Kedermawanan yang ada pada beliau tumbuh dan berkembang sejak beliau masih muda karena hal tersebut sudah ditanamkam oleh abah (ayah) dan kakeknya sebagaimana kisah-kisah sebelumya sehingga beliau tumbuh dan berkembang mempunyai jiwa sosial terutama memiliki kepedulian kepada para fakir-miskin dan anak yatim. Bentuk kepedulian terhadap mereka diantaranya adalah bahwa kebiasaan beliau membagikan hadiah pakaian hari raya, beras dan kebutuhan sehari-hari, membagikan daging kurban kepada para tetangga pondok, famili beliau yang tidak mampu, serta kepada orang-orang yang datang minta bantuan, mulai pengobatan sampai pada biaya sekolah anak-anak mereka kepada orang yang tak mampu. Juga khitanan masal yang sering beliau adakan.

Pernah suatu saat, datang tamu dari jawa tengah dan kebetulan yang menemani dan melayani beliau pada saat itu Ustadz As’ad. Ketika tamunya pamit untuk pulang beliau bersalaman sambil memberikan amplop berisi uang sebagai hadiah.
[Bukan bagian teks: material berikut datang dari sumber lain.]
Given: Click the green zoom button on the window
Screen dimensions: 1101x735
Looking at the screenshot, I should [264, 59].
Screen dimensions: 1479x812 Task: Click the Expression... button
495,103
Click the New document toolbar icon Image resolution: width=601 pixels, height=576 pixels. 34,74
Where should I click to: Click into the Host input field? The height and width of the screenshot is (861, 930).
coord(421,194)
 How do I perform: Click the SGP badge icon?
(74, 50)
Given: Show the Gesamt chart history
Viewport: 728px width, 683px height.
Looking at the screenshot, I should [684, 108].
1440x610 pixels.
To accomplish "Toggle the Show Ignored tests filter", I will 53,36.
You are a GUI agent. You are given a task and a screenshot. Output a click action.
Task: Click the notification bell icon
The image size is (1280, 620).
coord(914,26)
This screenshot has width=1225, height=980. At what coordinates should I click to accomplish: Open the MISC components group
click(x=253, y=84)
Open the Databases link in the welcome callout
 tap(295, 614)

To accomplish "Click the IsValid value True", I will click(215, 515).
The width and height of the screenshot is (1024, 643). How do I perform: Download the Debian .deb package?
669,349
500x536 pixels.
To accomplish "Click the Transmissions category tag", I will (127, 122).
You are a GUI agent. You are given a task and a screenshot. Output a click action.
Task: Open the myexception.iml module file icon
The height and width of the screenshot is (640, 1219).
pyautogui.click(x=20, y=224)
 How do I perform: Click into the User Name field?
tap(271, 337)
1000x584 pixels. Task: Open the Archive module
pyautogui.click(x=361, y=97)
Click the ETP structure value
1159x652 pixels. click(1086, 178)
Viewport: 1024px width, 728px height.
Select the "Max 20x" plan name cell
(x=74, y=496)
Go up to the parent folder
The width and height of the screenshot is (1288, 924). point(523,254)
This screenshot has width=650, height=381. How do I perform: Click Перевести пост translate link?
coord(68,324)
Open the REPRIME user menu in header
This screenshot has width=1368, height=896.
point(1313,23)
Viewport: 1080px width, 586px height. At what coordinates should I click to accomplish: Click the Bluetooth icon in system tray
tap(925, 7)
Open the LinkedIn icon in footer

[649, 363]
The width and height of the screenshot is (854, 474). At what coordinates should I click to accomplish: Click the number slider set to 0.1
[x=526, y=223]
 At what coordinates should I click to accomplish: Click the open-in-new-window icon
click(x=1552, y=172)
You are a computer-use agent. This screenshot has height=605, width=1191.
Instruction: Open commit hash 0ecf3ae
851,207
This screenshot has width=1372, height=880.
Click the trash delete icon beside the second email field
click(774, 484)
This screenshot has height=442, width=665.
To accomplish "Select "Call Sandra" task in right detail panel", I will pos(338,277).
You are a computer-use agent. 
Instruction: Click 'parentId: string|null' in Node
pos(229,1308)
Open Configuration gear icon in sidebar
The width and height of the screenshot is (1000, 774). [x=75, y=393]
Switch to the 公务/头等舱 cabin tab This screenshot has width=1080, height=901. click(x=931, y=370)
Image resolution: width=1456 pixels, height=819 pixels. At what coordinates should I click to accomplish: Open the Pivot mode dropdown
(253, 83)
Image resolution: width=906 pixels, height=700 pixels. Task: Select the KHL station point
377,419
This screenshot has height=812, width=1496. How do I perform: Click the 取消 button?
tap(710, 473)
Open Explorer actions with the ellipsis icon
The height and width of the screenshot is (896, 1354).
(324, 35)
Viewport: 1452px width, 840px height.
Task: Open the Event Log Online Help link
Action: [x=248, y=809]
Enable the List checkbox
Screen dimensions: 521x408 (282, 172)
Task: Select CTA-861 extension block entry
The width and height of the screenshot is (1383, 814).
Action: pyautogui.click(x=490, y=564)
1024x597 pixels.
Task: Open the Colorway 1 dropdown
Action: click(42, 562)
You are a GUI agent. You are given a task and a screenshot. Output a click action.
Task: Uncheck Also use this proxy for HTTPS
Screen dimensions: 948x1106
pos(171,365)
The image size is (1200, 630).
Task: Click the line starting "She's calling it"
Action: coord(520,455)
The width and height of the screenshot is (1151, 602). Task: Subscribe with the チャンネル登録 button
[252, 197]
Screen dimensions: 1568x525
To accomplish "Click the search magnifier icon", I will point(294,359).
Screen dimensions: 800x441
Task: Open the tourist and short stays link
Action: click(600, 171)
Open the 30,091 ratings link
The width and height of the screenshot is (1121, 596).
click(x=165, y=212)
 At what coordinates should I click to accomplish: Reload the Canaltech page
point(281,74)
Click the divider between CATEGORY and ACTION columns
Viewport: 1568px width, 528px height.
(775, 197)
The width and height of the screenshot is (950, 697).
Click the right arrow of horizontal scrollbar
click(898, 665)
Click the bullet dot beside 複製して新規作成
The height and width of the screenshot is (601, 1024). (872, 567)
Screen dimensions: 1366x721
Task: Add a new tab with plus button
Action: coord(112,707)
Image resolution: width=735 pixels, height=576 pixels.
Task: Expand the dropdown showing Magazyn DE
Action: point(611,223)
Dari ikhlasnya beliau amplop tersebut dikasihkan/dihadiahkan ke Ustadz As’ad tanpa melihat jumlah uang di amplop tersebut.

Begitu juga bila ada seorang santri yang akan pulang, beliau sering memberi uang untuk ongkos pulang.

Ikhlas

Sebagaimana sering diungkapkan oleh beliau dalam menasehati para santri dan para guru agar senantiasa menata niat dalam setiap tindakan dan amal yang akan dilakukan. Hal ini merupakan cerminan dari kepribadian beliau yang senantiasa menjadikan keikhlasan sebagai pondasi dari setiap amaliah yang beliau laksanakan, termasuk pendirian pondok. Sebagai sebuah bukti dari keikhlasan beliau ketika ada guru-guru yang mengusulkan agar membuat papan nama pondok di tepi jalan beliau tidak langsung mengabulkan permintaan tersebut. Namun karena beberapa kali guru-guru tetap mengusulkan dengan alasan banyak wali santri yang tidak tahu lokasi pondok dan sering kesasar dan bingung mencari alamat pondok, baru tersebut dikabulkan tiga tahun sebelum beliau wafat.

Demikian pula beliau dalam rekrutmen/seleksi guru-guru, maka yang pertama kali dilihat adalah keikhlasannya. Para guru baru yang mau mengajar di pondok, diuji tingkat keikhlasannya, bahkan beliau tidak memperhatikan selama satu tahun. Karena beliau berpendapat bahwa apabila gurunya tidak ikhlas akan menularkan ilmu yang tidak ikhlas pula.

Tawadlu’

Adapun cerita tentang ketawaddu’an sang Murobbi Al Ustad Hasan Baharun maka bagaikan sumur yang tidak akan surut walaupun ditimba setiap hari,setiap santri yang pernah hidup bersama beliau pasti punya cerita tersendiri.saya akan menceritakan beberapa diantaranya.

Yang umum dan diketahui oleh semua santri adalah bahwa beliau selalu menyediakan waktu untuk makan bersama anak santri baik itu makan siang maupun malam hari,beliau duduk dilantai bersama santri makan dengan nasi dan lauk yang sama, sama sekali tidak ada perbedaan, walaupun tetap anak-anak akan menjaga adab dan sopan santun kepada beliau.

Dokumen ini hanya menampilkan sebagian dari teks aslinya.